DOI: https://doi.org/10.1016/j.ijbiomac.2025.149304

Interpretive Summary: Oral supplementation of hyaluronic acid has been shown to reduce skin dryness and wrinkles as well as improve joint functions. Currently, hyaluronic acid is ingested orally as a liquid. One way to expand its use for controlled release applications is through encapsulation. In this study, calcium alginate was used to encapsulate hyaluronic acid by reverse spherification. Reverse spherification was optimized to reduce the high viscosity of the hyaluronic acid solution and enable spherical beads to be formed during encapsulation. The resulting encapsulated beads had a high hyaluronic acid loading and membranes with a high rupture force. These results indicated that hyaluronic acid can be successfully encapsulated for potentially new controlled release applications.

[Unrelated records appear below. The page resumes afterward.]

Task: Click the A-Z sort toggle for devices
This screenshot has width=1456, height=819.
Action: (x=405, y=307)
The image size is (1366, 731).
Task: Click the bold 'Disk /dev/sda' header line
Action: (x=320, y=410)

Technical Abstract: Calcium alginate hydrogel beads have become popular nutrient carriers due to their palatability and novelty. However, the formulation of hyaluronic acid (HA) beads presents challenges due to its high viscosity, relatively high intake requirements, and potential interactions with calcium. In this study, the reverse spherification method was applied to reduce core solution viscosity and increase the HA concentration to 6 mg/mL in the beads, clarifying the relationship between HA system viscosity and sphericity. Results from zeta potential, circular dichroism (CD), FTIR, and ITC analyses suggested that HA may form a thermodynamically stable chelate with calcium, leading to a reduction in system viscosity. This may be attributed to the contraction of HA chains, leading to a reduction in their hydrodynamic radius values. Also, the presence of HA impeded calcium ion diffusion. Therefore, by optimizing calcium lactate concentration and employing a secondary calcium bath, high-quality gel beads were obtained with a membrane thickness of 0.101 mm and a rupture force of 1717 g. This study provided a novel product option for oral HA supplementation.